The efficacy of opioid administration to reduce postoperative pain is limited by respiratory depression. We investigated whether clinically relevant opioid concentrations altered the respiratory pattern in the parabrachial nucleus, a pontine region contributing to respiratory pattern generation, and compared these effects with a medullary respiratory site, the pre-Bötzinger complex.Methods:
Studies were performed in 40 young and 55 adult artificially ventilated, decerebrate rabbits. We identified an area in the parabrachial nucleus where α-amino-3-hydroxy-5-methyl-4-isoxazolepropionic acid microinjections elicited tachypnea. Two protocols were performed in separate sets of animals. First, bilateral microinjections of the μ-opioid receptor agonist [D-Ala,2 N-MePhe,4 Gly-ol]-enkephalin (100 μM) into the “tachypneic area” determined the effect of maximal μ-opioid receptor activation. Second, respiratory rate was decreased with continuous IV infusions of remifentanil. The opioid antagonist naloxone (1 mM) was then microinjected bilaterally into the “tachypneic area” of the parabrachial nucleus to determine whether the respiratory rate depression could be locally reversed.Results:
Average respiratory rate was 27 ± 10 breaths/min.
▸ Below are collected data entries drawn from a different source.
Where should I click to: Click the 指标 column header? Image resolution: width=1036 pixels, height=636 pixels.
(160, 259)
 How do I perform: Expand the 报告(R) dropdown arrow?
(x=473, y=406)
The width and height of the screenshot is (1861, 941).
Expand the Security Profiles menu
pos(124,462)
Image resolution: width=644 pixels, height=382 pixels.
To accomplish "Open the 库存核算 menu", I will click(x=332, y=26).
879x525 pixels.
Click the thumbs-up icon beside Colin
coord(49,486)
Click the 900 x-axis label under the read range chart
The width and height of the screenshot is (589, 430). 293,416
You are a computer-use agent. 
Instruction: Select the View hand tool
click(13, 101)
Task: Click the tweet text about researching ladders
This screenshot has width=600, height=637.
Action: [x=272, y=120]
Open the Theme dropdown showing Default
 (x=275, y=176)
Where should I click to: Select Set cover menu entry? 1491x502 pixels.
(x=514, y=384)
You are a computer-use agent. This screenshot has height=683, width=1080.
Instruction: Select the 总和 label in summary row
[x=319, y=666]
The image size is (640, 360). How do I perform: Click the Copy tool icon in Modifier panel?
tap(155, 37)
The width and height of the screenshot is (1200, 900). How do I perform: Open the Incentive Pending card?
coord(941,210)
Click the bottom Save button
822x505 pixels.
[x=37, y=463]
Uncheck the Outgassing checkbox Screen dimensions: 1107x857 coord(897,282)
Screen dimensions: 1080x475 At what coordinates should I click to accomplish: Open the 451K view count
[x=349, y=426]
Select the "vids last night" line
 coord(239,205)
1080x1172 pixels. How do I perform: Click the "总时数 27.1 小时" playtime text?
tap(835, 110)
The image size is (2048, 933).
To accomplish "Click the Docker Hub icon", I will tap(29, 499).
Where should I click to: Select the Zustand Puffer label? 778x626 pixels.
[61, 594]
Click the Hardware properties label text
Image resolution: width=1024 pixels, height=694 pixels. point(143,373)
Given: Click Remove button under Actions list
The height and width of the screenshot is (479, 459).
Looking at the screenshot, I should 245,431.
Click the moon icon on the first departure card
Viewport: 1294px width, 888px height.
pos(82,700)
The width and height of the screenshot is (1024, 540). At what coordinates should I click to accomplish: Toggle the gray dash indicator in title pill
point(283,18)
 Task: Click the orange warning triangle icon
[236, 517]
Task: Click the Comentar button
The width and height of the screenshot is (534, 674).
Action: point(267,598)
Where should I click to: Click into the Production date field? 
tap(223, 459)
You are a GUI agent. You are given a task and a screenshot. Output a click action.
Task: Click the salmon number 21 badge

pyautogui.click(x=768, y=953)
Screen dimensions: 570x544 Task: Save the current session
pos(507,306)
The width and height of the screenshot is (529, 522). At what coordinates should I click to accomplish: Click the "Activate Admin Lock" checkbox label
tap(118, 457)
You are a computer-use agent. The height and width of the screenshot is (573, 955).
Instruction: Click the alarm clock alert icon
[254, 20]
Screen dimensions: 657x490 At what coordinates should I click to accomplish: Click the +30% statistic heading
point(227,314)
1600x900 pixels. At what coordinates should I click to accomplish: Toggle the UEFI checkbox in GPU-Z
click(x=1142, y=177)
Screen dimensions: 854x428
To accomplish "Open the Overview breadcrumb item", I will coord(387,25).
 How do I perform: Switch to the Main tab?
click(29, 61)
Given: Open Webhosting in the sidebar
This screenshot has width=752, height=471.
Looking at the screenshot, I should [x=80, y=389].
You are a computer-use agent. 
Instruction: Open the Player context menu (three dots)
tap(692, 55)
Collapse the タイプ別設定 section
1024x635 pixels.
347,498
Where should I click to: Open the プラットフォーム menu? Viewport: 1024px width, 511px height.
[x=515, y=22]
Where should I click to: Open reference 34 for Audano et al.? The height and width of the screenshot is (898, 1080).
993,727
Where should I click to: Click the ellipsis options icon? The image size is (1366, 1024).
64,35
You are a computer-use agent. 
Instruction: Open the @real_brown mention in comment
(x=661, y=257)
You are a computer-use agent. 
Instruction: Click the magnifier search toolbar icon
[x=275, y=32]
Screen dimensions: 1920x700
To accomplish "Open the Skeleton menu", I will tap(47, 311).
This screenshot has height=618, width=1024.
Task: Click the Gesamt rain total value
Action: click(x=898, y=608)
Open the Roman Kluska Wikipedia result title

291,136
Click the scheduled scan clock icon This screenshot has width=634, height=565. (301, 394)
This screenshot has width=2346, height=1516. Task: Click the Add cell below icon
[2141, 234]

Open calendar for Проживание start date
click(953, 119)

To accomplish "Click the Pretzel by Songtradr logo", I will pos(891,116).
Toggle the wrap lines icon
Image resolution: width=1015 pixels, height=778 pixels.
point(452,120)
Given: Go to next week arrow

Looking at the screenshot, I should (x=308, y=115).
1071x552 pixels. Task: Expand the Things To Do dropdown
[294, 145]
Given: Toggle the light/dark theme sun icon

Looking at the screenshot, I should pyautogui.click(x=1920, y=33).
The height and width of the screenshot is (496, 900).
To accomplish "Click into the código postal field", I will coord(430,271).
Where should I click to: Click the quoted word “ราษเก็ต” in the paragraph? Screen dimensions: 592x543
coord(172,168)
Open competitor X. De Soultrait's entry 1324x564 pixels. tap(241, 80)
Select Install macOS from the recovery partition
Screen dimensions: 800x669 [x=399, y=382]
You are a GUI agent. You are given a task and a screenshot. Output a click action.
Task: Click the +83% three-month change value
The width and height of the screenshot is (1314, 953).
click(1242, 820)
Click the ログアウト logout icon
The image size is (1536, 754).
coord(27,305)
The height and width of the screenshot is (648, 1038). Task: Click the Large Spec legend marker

First, [D-Ala,2 N-MePhe,4 Gly-ol]-enkephalin injections decreased respiratory rate by 62 ± 20% in young and 45 ± 26% in adult rabbits (both P < 0.001). Second, during IV remifentanil infusion, bilateral naloxone injections into the “tachypneic area” of the parabrachial nucleus reversed respiratory rate depression from 55 ± 9% to 20 ± 14% in young and from 46 ± 20% to 18 ± 27% in adult rabbits (both P < 0.001). The effects of bilateral [D-Ala,2 N-MePhe,4 Gly-ol]-enkephalin injection and IV remifentanil on respiratory phase duration in the “tachypneic area” of the parabrachial nucleus was significantly different from the pre-Bötzinger complex.Conclusions:
The “tachypneic area” of the parabrachial nucleus is highly sensitive to μ-opioid receptor activation and mediates part of the respiratory rate depression by clinically relevant administration of opioids.